[[ RECORDS open ]]

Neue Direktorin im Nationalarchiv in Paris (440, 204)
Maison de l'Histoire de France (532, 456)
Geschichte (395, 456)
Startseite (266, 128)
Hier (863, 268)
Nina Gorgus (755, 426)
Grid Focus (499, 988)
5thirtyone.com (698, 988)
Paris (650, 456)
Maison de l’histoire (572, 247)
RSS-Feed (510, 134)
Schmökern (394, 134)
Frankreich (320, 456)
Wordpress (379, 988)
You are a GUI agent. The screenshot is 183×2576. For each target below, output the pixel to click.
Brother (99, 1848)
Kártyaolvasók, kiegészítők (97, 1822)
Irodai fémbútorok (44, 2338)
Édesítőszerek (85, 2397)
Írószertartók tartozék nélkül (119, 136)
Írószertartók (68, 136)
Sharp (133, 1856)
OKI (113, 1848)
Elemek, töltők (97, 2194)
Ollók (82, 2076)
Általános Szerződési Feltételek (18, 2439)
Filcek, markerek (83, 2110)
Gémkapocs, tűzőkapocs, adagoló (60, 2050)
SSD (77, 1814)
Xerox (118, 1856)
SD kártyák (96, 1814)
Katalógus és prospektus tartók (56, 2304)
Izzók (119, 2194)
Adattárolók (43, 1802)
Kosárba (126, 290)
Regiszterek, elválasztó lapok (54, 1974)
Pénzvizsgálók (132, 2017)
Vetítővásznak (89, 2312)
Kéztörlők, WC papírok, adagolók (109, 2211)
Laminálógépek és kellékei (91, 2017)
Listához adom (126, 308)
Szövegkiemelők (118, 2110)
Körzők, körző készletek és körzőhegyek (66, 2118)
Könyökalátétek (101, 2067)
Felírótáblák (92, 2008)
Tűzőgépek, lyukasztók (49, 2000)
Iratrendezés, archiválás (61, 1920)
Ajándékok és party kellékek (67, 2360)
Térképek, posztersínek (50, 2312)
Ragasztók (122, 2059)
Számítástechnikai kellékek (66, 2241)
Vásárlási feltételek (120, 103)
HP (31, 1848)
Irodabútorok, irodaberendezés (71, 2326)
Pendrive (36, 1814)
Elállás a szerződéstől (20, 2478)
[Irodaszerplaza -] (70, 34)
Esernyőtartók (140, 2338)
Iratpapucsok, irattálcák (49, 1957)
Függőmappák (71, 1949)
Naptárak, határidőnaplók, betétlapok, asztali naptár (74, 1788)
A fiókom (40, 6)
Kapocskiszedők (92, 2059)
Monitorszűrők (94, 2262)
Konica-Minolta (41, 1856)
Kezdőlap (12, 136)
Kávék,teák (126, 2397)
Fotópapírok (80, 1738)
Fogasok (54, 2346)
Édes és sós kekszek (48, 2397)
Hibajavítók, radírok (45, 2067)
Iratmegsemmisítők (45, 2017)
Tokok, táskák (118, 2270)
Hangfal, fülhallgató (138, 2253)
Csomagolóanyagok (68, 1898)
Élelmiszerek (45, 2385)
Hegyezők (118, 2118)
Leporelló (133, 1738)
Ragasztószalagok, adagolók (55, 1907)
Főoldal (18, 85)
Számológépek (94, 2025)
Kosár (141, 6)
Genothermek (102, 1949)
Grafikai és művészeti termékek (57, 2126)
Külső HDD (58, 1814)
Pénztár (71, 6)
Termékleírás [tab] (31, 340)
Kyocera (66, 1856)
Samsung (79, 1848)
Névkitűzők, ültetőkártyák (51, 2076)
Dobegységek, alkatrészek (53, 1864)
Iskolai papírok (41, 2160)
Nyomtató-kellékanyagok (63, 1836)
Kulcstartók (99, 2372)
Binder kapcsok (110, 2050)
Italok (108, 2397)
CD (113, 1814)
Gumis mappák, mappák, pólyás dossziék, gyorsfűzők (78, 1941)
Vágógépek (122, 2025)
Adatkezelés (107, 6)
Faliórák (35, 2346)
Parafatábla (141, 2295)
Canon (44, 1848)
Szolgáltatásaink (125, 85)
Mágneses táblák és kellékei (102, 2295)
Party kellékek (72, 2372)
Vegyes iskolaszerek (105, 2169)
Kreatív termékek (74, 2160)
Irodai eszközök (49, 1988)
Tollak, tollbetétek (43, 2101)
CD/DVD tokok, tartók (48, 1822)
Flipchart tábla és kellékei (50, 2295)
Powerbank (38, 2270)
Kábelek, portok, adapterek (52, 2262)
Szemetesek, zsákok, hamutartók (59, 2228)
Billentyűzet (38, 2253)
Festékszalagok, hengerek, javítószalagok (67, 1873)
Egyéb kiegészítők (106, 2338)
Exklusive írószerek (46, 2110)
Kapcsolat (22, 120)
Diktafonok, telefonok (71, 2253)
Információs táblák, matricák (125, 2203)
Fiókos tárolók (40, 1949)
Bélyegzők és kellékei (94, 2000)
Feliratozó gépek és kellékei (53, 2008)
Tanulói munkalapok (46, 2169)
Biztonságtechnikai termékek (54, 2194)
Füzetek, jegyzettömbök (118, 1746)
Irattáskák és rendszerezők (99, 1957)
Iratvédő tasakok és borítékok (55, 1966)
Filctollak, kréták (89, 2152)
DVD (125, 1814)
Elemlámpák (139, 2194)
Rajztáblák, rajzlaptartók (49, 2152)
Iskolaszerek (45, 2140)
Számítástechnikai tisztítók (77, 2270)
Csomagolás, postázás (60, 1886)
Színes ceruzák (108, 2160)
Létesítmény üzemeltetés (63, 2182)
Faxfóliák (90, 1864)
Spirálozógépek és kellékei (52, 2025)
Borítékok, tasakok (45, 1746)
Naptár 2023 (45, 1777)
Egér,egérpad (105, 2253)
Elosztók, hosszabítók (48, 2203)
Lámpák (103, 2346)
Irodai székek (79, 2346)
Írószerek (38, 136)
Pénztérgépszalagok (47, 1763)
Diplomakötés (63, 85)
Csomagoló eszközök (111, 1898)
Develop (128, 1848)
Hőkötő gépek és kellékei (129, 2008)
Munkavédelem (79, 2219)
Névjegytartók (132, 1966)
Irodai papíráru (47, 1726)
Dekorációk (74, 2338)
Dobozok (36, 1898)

[[ RECORDS closed ]]

• **WORK INSTRUCTION**: Across all of the records above, how many lines include the string "termékek"? Answer with one number only.

• **RESPONSE AREA**: 3